Precious metals producer Sibanye-Stillwater (JSE:SGL) (NYSE:SBGL) confirmed Wednesday it has axed its workforce in South Africa, retrenching or offering voluntary dismissals to 3,375 people at its loss-making Cooke gold mine.
The miner, South Africa’s largest gold producer and the world’s third largest producer of palladium and platinum, said other 3,601 contractors had been “displaced” as a result of the closure of its Cooke mine.
“Unfortunately it was not possible to define realistic arrangements to operate Cooke 1,2 and 3 on a profitable basis,” it said in a statement.
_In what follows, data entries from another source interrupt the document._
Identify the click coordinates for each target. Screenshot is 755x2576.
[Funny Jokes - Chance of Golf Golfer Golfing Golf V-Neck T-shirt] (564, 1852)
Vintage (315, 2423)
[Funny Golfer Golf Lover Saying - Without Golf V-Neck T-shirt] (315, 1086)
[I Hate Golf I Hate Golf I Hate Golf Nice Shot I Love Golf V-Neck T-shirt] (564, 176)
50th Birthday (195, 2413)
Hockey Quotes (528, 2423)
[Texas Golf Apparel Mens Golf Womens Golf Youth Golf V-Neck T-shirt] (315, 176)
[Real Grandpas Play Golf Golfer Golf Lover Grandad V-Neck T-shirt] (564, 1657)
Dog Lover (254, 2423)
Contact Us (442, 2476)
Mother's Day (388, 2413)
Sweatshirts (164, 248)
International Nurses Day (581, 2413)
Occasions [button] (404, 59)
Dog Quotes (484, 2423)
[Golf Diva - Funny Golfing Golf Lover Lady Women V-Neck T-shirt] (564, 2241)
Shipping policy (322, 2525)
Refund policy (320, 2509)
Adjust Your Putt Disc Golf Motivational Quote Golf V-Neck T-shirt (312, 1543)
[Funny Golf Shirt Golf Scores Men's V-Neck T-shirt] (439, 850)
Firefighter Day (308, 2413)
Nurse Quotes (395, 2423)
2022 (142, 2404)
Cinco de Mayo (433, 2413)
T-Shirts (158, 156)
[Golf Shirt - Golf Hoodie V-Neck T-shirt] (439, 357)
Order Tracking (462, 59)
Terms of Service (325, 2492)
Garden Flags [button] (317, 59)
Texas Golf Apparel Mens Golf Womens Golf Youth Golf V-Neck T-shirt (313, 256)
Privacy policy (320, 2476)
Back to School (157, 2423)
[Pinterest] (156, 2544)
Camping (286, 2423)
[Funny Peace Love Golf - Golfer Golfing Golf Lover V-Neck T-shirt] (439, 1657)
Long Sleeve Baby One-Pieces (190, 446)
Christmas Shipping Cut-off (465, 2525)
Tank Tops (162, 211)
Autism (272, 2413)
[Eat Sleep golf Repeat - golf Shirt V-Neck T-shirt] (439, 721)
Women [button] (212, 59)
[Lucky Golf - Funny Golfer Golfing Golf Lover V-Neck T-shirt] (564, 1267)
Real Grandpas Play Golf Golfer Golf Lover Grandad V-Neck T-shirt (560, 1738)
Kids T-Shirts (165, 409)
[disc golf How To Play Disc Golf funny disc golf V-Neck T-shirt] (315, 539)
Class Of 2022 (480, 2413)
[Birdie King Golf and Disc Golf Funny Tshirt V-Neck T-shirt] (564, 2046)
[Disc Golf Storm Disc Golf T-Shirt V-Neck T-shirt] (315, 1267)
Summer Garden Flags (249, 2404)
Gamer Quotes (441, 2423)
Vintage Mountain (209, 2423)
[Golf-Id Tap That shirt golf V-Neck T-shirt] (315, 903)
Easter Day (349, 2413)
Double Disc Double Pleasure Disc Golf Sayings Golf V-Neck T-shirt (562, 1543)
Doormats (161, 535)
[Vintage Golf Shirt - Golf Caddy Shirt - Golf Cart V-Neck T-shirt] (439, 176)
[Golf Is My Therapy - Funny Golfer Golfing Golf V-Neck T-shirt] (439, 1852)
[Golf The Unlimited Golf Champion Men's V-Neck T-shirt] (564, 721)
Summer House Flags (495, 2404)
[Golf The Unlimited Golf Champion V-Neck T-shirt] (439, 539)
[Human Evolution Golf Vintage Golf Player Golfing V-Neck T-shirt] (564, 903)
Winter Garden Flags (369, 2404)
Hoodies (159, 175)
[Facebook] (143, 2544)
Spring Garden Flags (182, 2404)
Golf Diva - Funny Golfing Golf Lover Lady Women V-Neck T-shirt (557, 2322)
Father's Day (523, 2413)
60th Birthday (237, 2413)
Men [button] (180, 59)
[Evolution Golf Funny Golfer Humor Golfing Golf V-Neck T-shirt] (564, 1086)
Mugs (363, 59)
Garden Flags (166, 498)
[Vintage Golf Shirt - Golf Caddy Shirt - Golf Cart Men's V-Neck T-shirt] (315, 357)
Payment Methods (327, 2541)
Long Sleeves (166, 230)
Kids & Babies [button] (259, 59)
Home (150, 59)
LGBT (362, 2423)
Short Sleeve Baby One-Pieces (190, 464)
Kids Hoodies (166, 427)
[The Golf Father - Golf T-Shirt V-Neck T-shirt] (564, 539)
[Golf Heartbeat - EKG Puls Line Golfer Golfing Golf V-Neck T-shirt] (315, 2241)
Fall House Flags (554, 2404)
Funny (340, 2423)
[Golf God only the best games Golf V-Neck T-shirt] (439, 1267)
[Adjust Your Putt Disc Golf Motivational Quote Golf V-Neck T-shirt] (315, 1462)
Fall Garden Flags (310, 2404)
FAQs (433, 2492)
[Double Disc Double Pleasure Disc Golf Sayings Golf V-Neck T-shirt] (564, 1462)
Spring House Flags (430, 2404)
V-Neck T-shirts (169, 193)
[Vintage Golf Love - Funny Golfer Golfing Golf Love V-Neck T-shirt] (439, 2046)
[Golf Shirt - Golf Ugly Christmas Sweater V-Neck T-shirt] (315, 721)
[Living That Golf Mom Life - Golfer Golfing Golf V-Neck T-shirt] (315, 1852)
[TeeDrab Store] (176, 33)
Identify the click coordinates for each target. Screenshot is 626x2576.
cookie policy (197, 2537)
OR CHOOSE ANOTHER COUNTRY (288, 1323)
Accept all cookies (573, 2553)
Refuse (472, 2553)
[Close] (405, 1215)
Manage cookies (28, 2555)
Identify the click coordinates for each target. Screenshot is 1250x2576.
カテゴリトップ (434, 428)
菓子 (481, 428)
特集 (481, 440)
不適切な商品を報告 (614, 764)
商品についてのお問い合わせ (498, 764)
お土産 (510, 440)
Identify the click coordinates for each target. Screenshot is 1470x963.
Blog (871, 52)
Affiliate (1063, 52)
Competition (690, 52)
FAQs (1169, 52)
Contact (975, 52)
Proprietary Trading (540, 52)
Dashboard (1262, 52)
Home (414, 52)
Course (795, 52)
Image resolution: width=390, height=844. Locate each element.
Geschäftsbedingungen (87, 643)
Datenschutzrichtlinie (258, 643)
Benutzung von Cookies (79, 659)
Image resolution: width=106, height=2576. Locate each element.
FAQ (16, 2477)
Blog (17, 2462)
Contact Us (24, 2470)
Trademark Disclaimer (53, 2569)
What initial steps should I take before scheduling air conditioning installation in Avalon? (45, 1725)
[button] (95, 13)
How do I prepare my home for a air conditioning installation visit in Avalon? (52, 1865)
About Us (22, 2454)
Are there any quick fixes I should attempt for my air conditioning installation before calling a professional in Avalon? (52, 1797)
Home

The company had warned in August it would “restructure” its Beatrix West and Cooke operations in a move expected to affect around 7,400 of its employees.
The miner said 2,025 workers at Cooke were laid off, while 1,350 had elected to take voluntary separation packages.
But Sibanye is keeping Beatrix West open, which guarantees employment for approximately 1,640 people. “In the event that Beatrix West becomes loss making, both the underground operation and Beatrix 2 Plant will be put on care and maintenance with immediate effect,” the company warned.
The company recently abandoned plans to close some of its platinum mines, as it achieved bigger than expected cost-savings at those operations.
The National Union of Mineworkers (NUM) said Tuesday it would hold a rally today to protest the massive job cuts.
“The decision to restructure was not taken lightly, but it is pleasing to note that (…) we have preserved employment for 3,282 people, while ensuring the sustainability of our remaining operations and thereby securing over 60,000 jobs in South Africa,” chief executive Neal Froneman said in the statement.
Lay-offs are a sensitive issue in South Africa where unemployment rate is about 28%. Companies operating in the country must hold consultations with unions and the government before they can lay off a large number of workers.
South Africa’s mining industry lost more than 70,000 jobs or nearly 13% its workforce since 2012, due to weak or volatile prices for some of its key commodities such as gold, soaring costs, labour and social unrest, and policy uncertainty.